When black folks were being hung from trees like a sport (another scenario that happened at more than one key point in history), did you see the likes of Frederick Douglas or Martin Luther King Jr. hit cruise control on the crusade for freedom? No. That’s when you PUSH! But we’ve gotten comfortable, we’ve gotten intimidated, we’re waiting for someone to do it for us. We’ve fallen into a state of disbelief, that there’s no way we can change things. Gosh, what if Harriet Tubman would have thought that?
We don’t even have to risk our lives, in the same way, to get our perspectives heard. So what’s our big deal? Why would it take us until the point of our lives being threatened before we commit to some action? Not to say that is what we’re delaying on. We’re all responsible for what’s going on in this country, and world. Let’s get over the guilt and shame. Let’s surpass the degenerative nature of blaming.
The other thing we’re talking about is perspective.
These are steps towards taking action. There are many processes happening within a larger Universal process, at any point we a free to create a new one. But be sure to give it time to unfold, and always challenge your moral integrity in way that is prolific. The other thing we’re talking about is perspective.

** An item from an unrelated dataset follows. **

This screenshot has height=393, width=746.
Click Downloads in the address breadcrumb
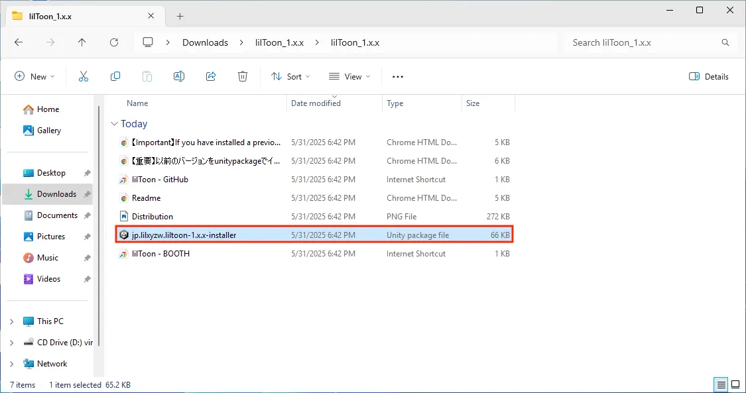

Why do I example these instances that have taken place over a wide swath of time? I believe that a conditioning effect of American culture is this sense of expectancy. We expect a return on investment almost immediately. Our focused perspective, is concentrated, narrowed, impatient.
Can you imagine being born into slavery? How about being a 5th or 6th generation slave, but never letting go of your dreams of freedom? And then one day the opportunity strikes, and you go for it!
We’re no different, in that we were born into a particular perspective. But when we realize that we are dissatisfied on an honest to goodness moral level, its not that there is anything wrong, it is just that consciously we are outgrowing our perspective. You could see it as a good thing, we could still be living in a time when people lost their lives for stealing a loaf of bread. We were born into this way of life folks, and it will take an extreme amount of courage to see our way out of it, into new unchartered territory.
July 12, 1887 The city of Mound Bayou, Mississippi was founded as an independent black community by formerly enslaved people led by Isaiah Montgomery. Montgomery led the town through the 1920s. The population according to the 2000 census is 2,100 and 98.4% African American, one of the largest African American majority populations in the country. (Source: Charles H. Wright Museum of African American History)
I share this in hopes of reaching the #OWS stream…
Change in the face of what seems impossible, is possible. Revolution isn’t always about destruction… sometimes you have to bravely go out there and create something NEW, as you imagine. This is a decade before Plessy Vs. Ferguson (legalizing segregation, making way for Jim Crow laws).
I’m sure it wasn’t perfect, most likely dealt with some unsavory’s… but the place still exists today.